» HOW TO COMPLETE THIS TASK:
Return every line from the one with "Viewport: 1024px width, 520px height." through the one with "Click the すべて再生 play all button", inclusive, exactly as it appears below.

» MATERIAL TO PROCESS:
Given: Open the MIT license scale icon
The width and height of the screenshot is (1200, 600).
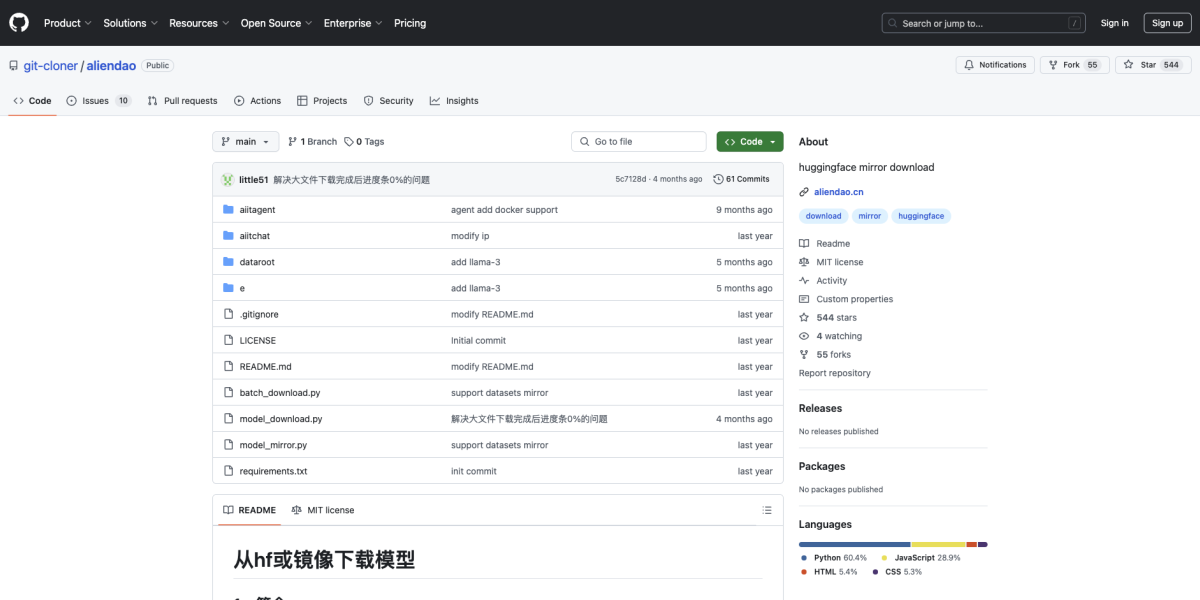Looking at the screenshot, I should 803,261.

---

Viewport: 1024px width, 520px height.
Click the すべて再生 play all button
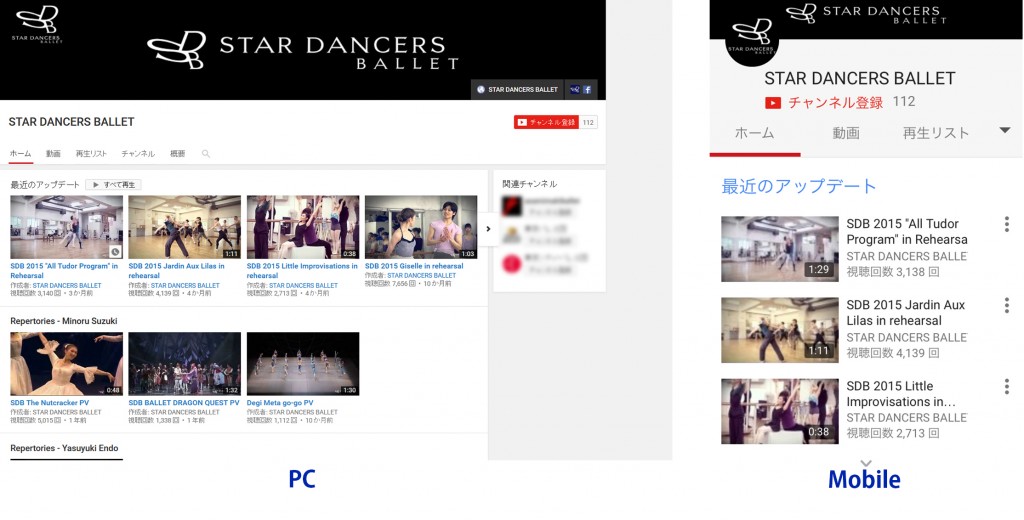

» ANSWER SPACE:
Viewport: 1024px width, 520px height.
Click the すべて再生 play all button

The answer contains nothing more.